The legislation, introduced on 17 February 2012 by Rep. Edward Royce (R-Calif. 40th District) updates the US State Department's Rewards Program to include transnational organized crime. The 1984 Program currently only rewards information regarding terrorists, narcotics traffickers and specific international war criminals. Under the updated legislation, the Program could target those indicted by international, hybrid, or mixed tribunals for genocide, war crimes, or crimes against humanity.
Rep. Royce, who chairs the Foreign Affairs Subcommittee on Terrorism, Nonproliferation, and Trade, was one of the original sponsors of the 2010 Lord's Resistance Army Disarmament and Northern Uganda Recovery Act. The law sought to "bring an end to the brutality and destruction that have been a hallmark of the LRA across several countries for two decades." In October 2011, President Obama deployed US troops to Uganda, South Sudan, Central African Republic, and the Democratic Republic of the Congo aid regional forces in combating the LRA.
The ICC issued a warrant of arrest under seal for Joseph Kony on 8 July 2005. Kony is charged with war crimes and crimes against humanity including rape, sexual enslavement, and forced conscription of children. Rep.

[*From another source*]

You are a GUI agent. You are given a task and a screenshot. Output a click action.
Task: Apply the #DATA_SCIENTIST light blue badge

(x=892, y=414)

Royce said that the legislation would be another tool to target the world's worst.
The text of the legislation, H.R. 4077, is intended to amend Title 22 of the US Code, section 2708 (b), to permit the Secretary of State "to pay a reward to any individual who furnishes information leading to - (10) the arrest or conviction in any country, or the transfer to or conviction by an international criminal tribunal (including a hybrid or mixed tribunal), of any foreign national accused of war crimes, crimes against humanity, or genocide, as defined under the statute of such tribunal." In effect, the US could provide a cash reward to an individual who provides information that leads to the prosecution of an individual to be tried at the ICC.
A rule of construction set out in the proposed legislation seeks to address a possible conflict with anti-ICC legislation that is still on the books: "Nothing in this Act shall be construed as authorizing the use of activity precluded under the American Servicemembers' Protection Act of 2002 (Public Law 107-206)." ASPA, as it is known, prohibits US cooperation on specific ICC cases, subject to waiver under the Dodd Amendment, and states that "no funds appropriated under any provision of law may be used for the purpose of assisting the investigation, arrest, detention, extradition, or prosecution of any United States citizen or permanent resident alien by the International Criminal Court." Since the Royce legislation is limited to rewarding individuals for providing information leading to the transfer of conviction of a foreign national, no such conflict is likely.